Mesoscopic Structure in the Chain-Melting Regime of Anionic Phospholipid Vesicles: DMPG

Abstract

In a range of low ionic strength, aqueous dispersions of the anionic phospholipid DMPG (dimyristoylphosphatidylglycerol) have a transparent intermediate phase (IP, between T m on ≅ 20 ∘ C and T m off ≅ 30 ∘ C ) between the turbid gel and fluid membrane phases, evidenced in turbidity data. Small angle x-ray scattering results on DMPG dispersions show that, besides the bilayer peak present in all phases, a peak corresponding to a mesoscopic structure at ∼400 Å is detected only in IP. The dependence of this peak position on DMPG concentration suggests a correlation in the bilayer plane, consistent with the stability of vesicles in IP. Moreover, observation of giant DMPG vesicles with phase contrast light microscopy show that vesicles “disappear” upon cooling below T m off and “reappear” after reheating.
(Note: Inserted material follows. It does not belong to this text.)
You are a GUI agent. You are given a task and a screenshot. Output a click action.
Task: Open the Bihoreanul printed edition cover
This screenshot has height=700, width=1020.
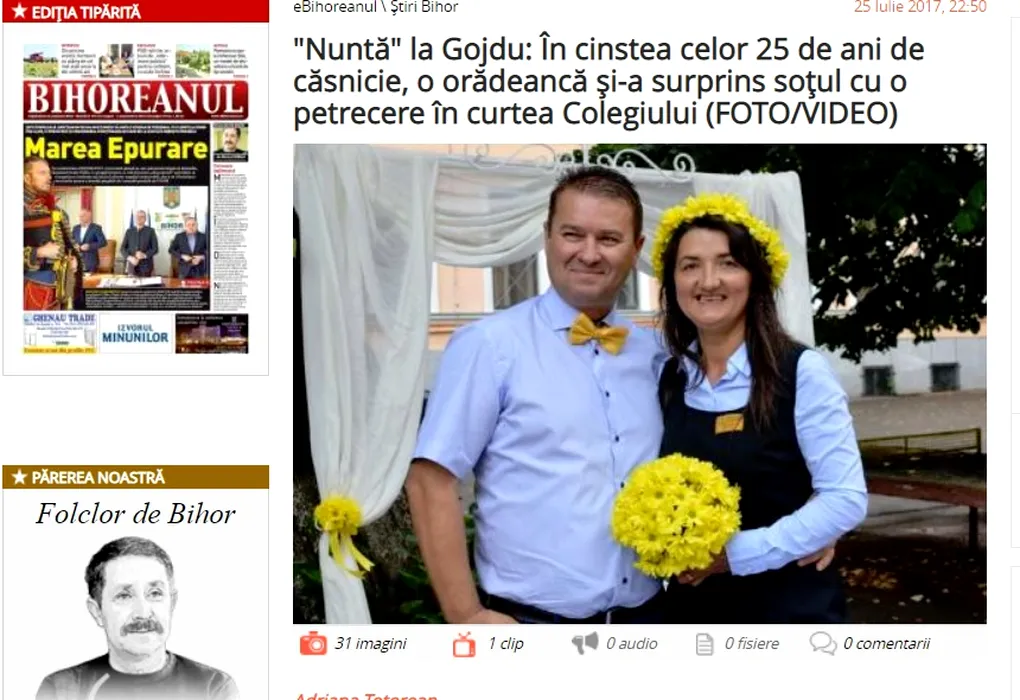pos(135,198)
This further proves that although vesicles cannot be visualized in IP, their overall structure is maintained. We propose that the IP in the melting regime corresponds to unilamellar vesicles with perforations, a model which is consistent with all described experimental observations. Furthermore, the opening of pores across the membrane tuned by ionic strength, temperature, and lipid composition is likely to have biological relevance and could be used in applications for controlled release from nanocompartments.